Out-Law News 3 min. read

Businesses given extra six months to meet SEPA standards for euro currency transactions


Businesses in France, Germany and other countries that use the euro currency have been given an extra six months to conform to new rules and standards for payment processing.

A deadline of 1 February 2014 had been set as a date after which EU businesses within the 'single euro payment area' (SEPA) would no longer be able to process payments in euros using systems that do not conform to new standardised rules and formats.

However, the European Commission has now announced that the various national payment processing systems that work in accordance with differing standards can be relied upon for a further six months after the deadline. The Commission still needs to go through some formalities to make this extension official by changing the laws that set the 1 February deadline. These formalities may not be completed before the deadline passes, but the Commission has sought to allay concerns about this in its announcement.

It expressed disappointment at the slow "migration" from those national systems to the new SEPA regime in some areas of the EU and said that a delay to a strict imposition of the 1 February deadline was necessary to avoid disruption to payments.

"The stark risk of a business not complying with the SEPA standards is that its euro payments or collections will not go through," technology and payments law expert Angus McFadyen of Pinsent Masons, the law firm behind Out-Law.com, said. "This is because they will not be sending the right messages in the right formats to their banks in order to allow their banks to effect those transactions."

McFadyen said that there are third party providers in the market that help reformat transactions to meet the SEPA standards, but he said the extension of the period during which payments can be processed in accordance with national standards and formats could help businesses update their systems and reduce, if not avoid, the cost of outsourcing such services.

"It is clear that the Commission has taken this action through gritted teeth, but it has recognised that switching off the old messaging formats at this stage could have a major impact," McFadyen added.

The SEPA regime refers to the process major banks including Barclays, BNP Paribas, Deutsche Bank and HSBC, and other members of the European Payments Council (EPC), have backed to help establish standardised payment schemes and frameworks in a bid to make it easier for cross-border electronic payments to go through across the SEPA zone. In geographical terms SEPA refers to all 28 EU member states, Iceland, Liechtenstein, Norway, Switzerland and Monaco.

EU member states are subject to set EU rules that underpin the SEPA system, which were first introduced through common rules for the authorisation and the revocation of direct debits set out in the wide ranging Payment Services Directive. Further technical specifications for the payment systems, and compliance deadlines, are set out in the SEPA Regulation and the rulebooks that have been developed alongside it.

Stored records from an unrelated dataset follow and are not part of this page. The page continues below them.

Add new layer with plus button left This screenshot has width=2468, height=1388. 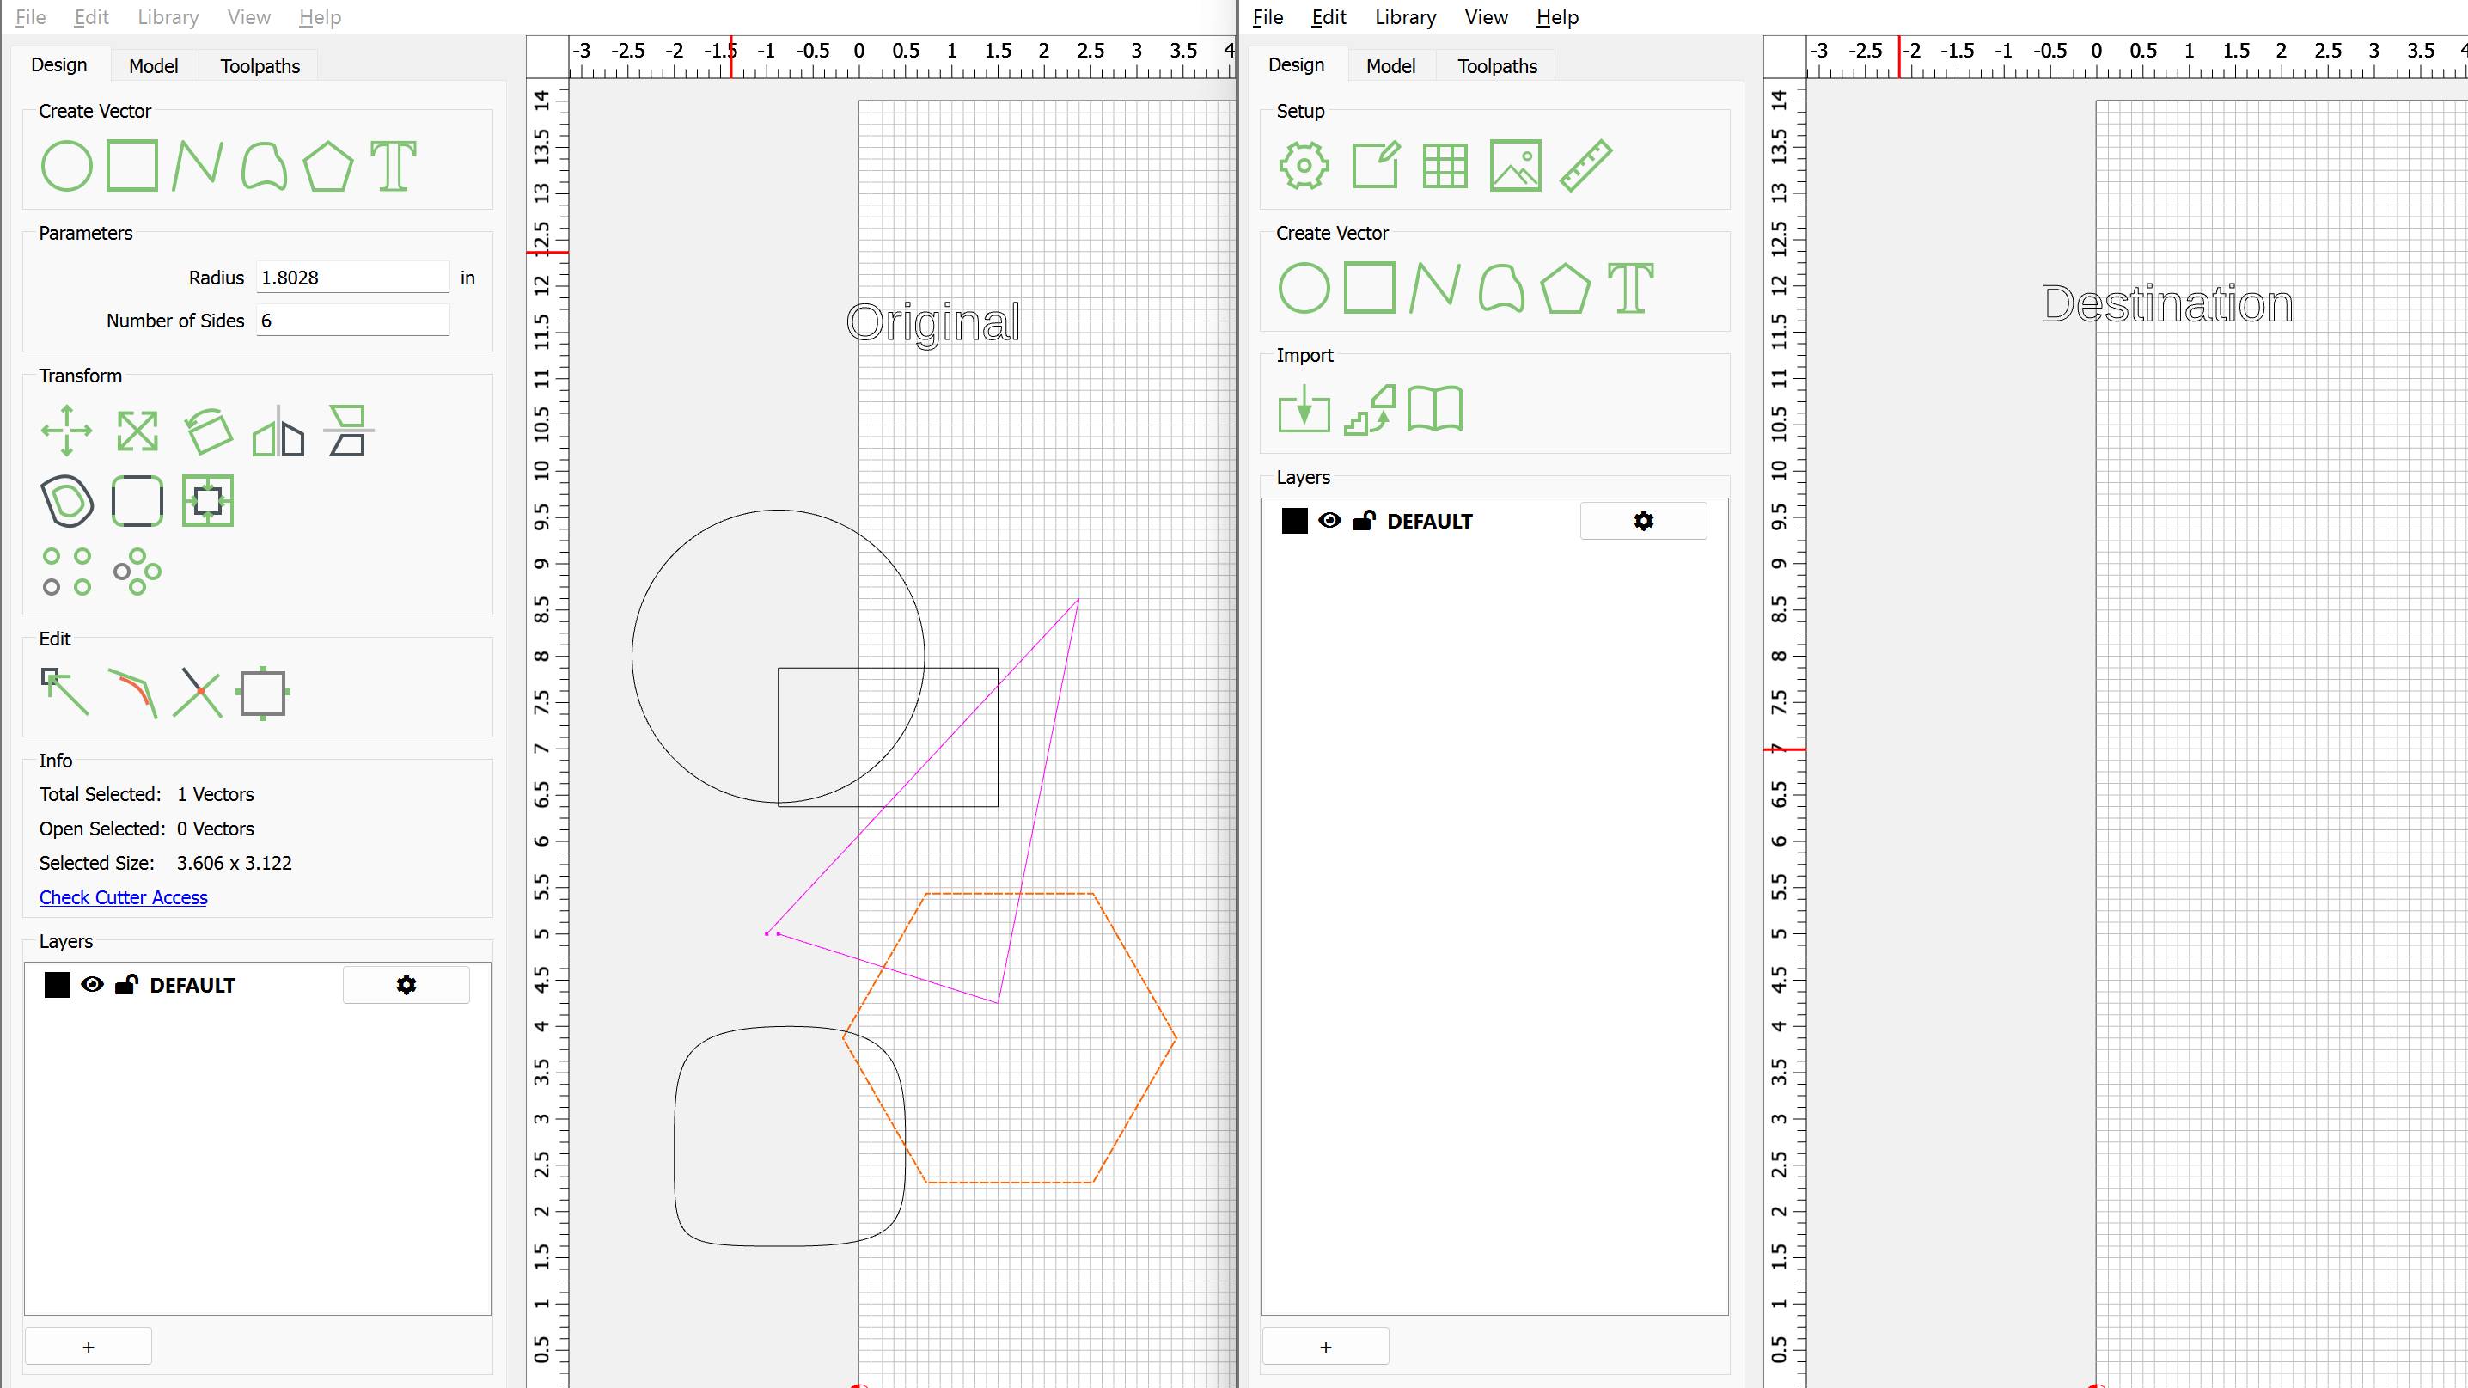click(x=88, y=1347)
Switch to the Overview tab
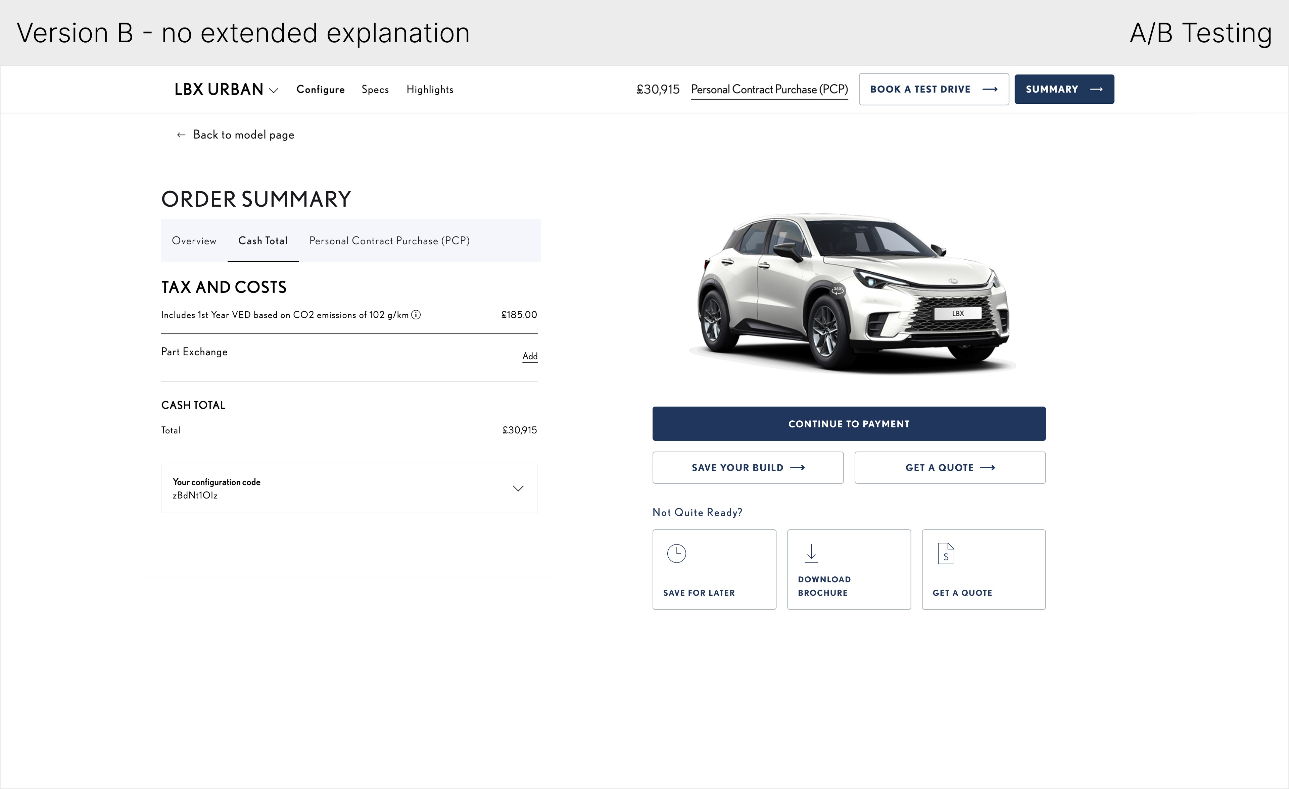 tap(194, 241)
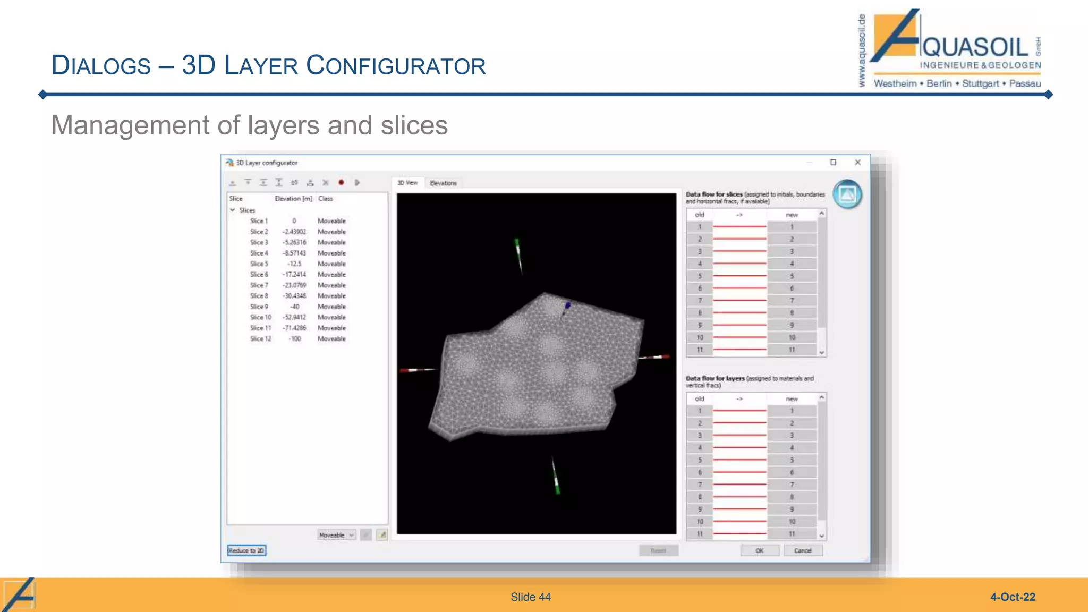Collapse the Slices tree node
The image size is (1088, 612).
[233, 210]
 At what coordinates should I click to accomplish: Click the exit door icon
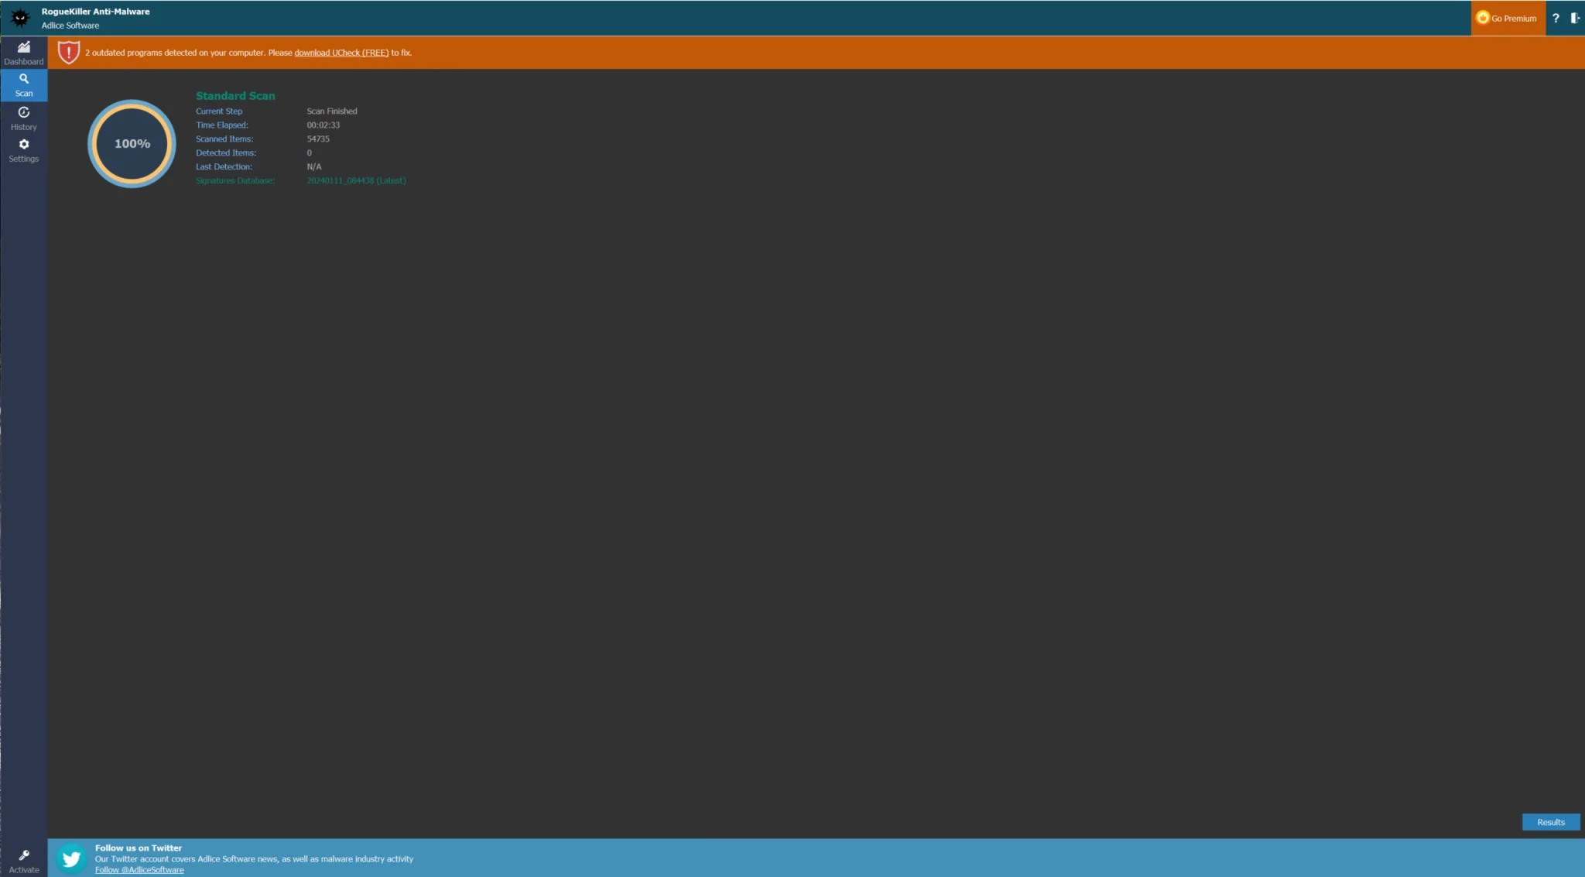[x=1574, y=18]
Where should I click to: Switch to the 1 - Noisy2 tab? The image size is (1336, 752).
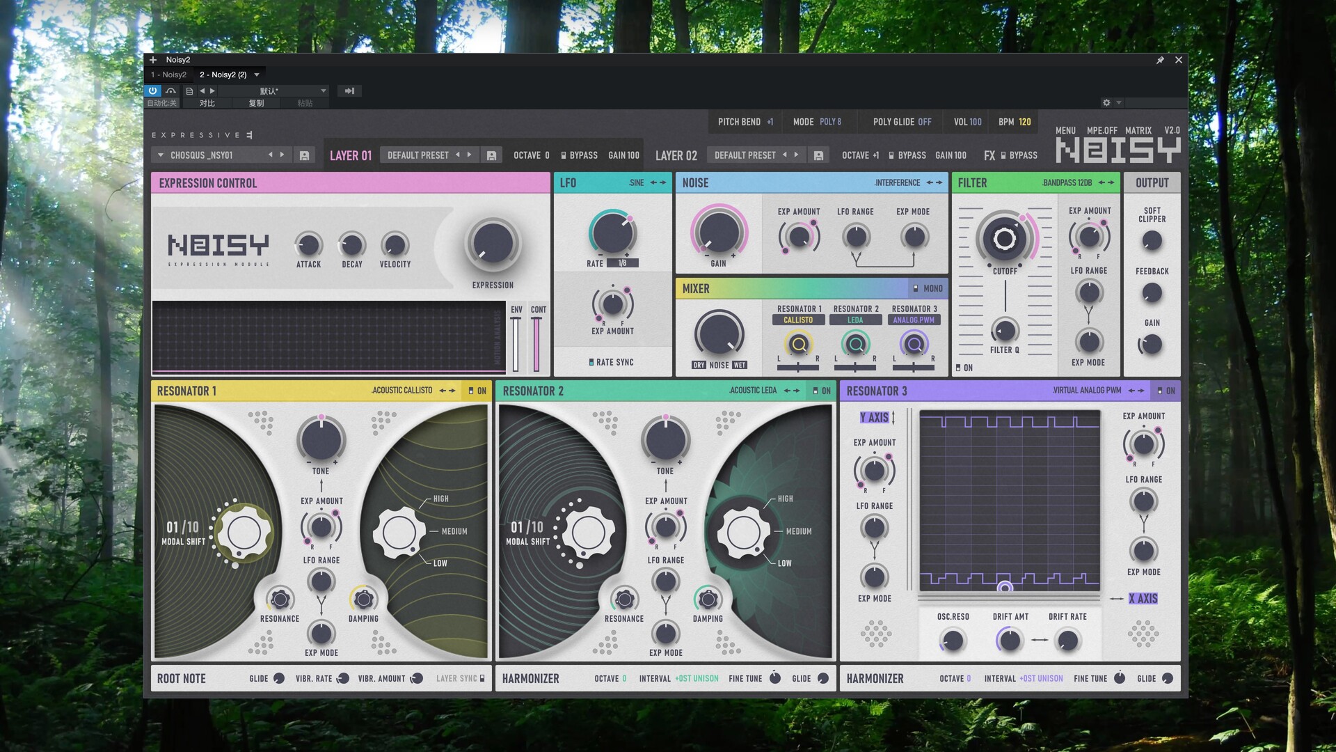click(x=169, y=75)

Under the SEPA Regulation, payment service providers must establish "payment schemes" that have the same "rules" for the purpose of carrying out cross border and national credit transfers (CTs) and direct debits (DDs). The measures are designed to ensure that different payment systems are "technically interoperable" with one another.

The Regulation sets out certain requirements that payment service providers must conform to when conducting those transactions, which include using a particular "payment account identifier" and "message formats", among other things.

Currently a number of national payment schemes are in operation and conform to different rules and technical standards for payment processing. The 1 February 2014 deadline had been imposed on EU member states to ensure their systems conformed to SEPA standards for euro currency transactions. Non-euro currency nations will have to make the migration by 31 October 2016.

In a statement, EU Commissioner for the Internal Market Michel Barnier said: "An efficient Single Market needs an efficient SEPA. The entire payments chain - consumers, banks, and businesses - will benefit from SEPA and its cheaper and faster payments. Cross-border payments are no longer exceptional events which is why an efficient cross-border regime is needed."

"As of today, migration rates for credit transfers and direct debits are not high enough to ensure a smooth transition to SEPA despite the important work already carried out by all involved. Therefore, I am proposing an additional transition period of six months for those payment services users who are yet to migrate. In practice this means the deadline for migration remains 1 February 2014 but payments that differ from a SEPA format could continue to be accepted until 1 August 2014," he said.

Barnier said he regretted having to introduce an extension but said doing so "is a measure of prudence to counter the possible risk of disruption to payments and potential consequences for individual consumers and SMEs in particular". He said that no further extension would be applied beyond 1 August and called on member states to speed up their efforts to alter their payment systems to comply with the SEPA requirements.

Technology and outsourcing service provider Capgemini previously predicted that some businesses across Europe would not be SEPA-compliant before the 1 February deadline.